Exercise requirements:
Please write out every one of the records below word for word, leaving the pictures out.

Dataset excerpt
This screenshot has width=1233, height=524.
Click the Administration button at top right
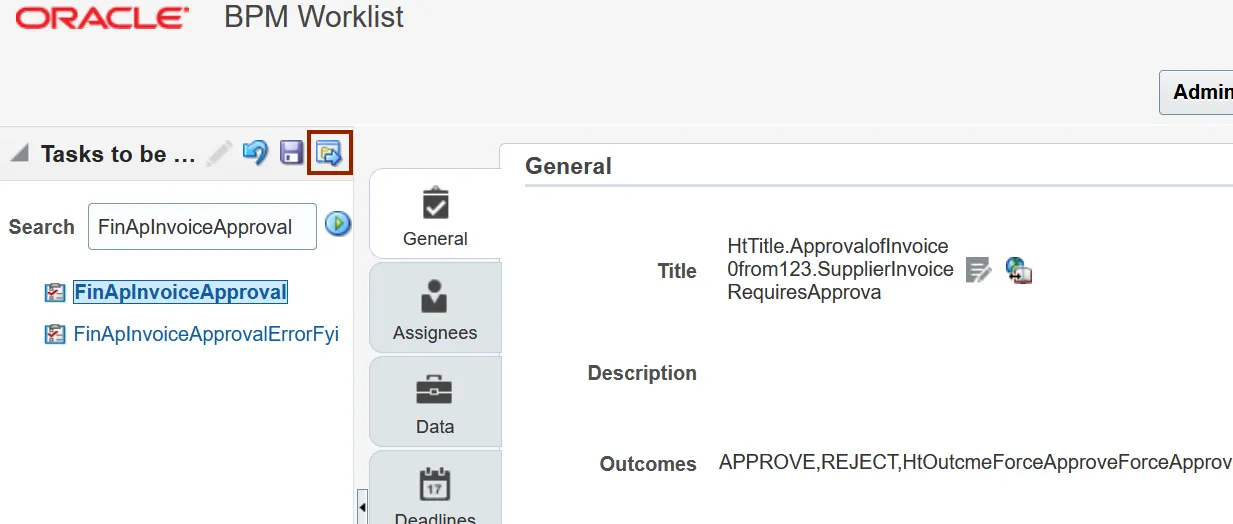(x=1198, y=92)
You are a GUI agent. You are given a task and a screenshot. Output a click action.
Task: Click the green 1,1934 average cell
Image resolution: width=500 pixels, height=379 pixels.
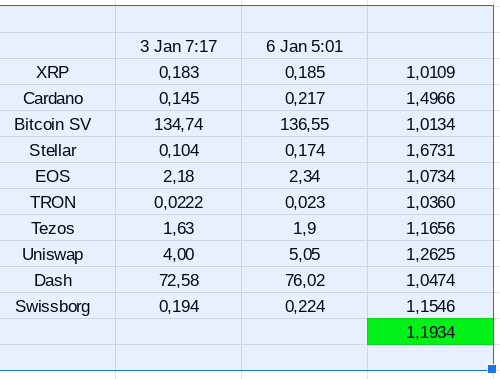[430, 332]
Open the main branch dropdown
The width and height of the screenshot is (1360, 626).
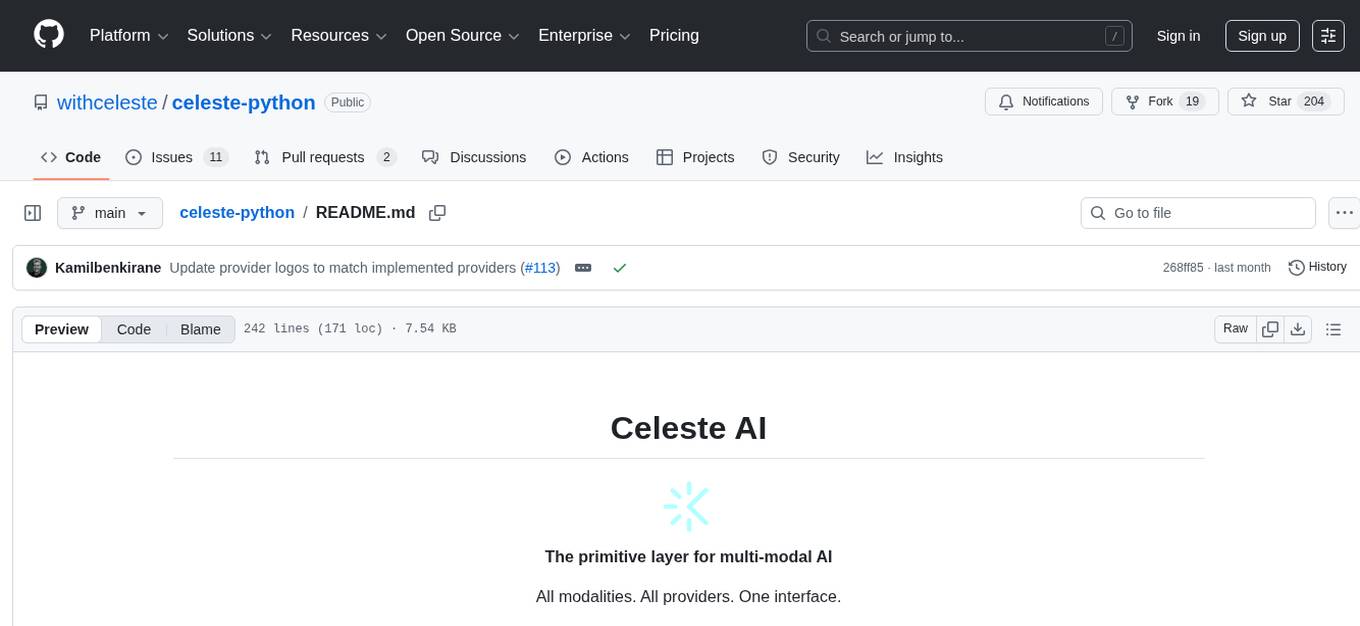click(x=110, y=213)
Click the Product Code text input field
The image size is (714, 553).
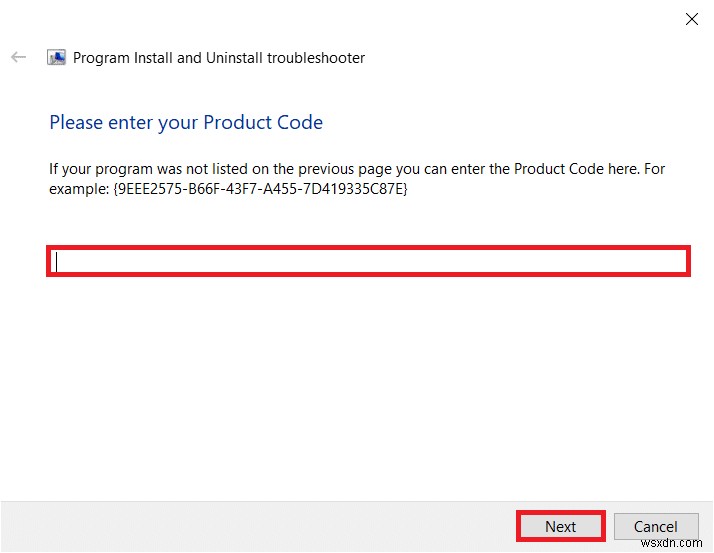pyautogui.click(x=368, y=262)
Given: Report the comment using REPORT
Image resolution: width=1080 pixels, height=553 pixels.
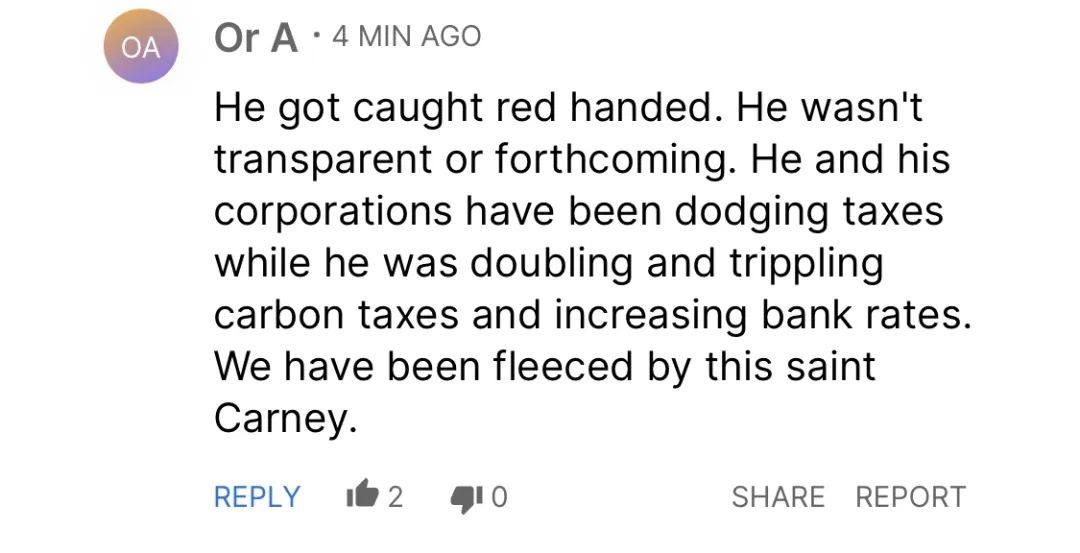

Answer to this problem:
This screenshot has width=1233, height=524.
Click the Administration button at top right
(x=1198, y=92)
You are a GUI agent. You are given a task and a screenshot. Output a click action.
Task: Click the green 1,1934 average cell
Image resolution: width=500 pixels, height=379 pixels.
[430, 332]
Open the main branch dropdown
The width and height of the screenshot is (1360, 626).
click(x=110, y=213)
Click the Product Code text input field
The image size is (714, 553).
pyautogui.click(x=368, y=262)
Given: Report the comment using REPORT
Image resolution: width=1080 pixels, height=553 pixels.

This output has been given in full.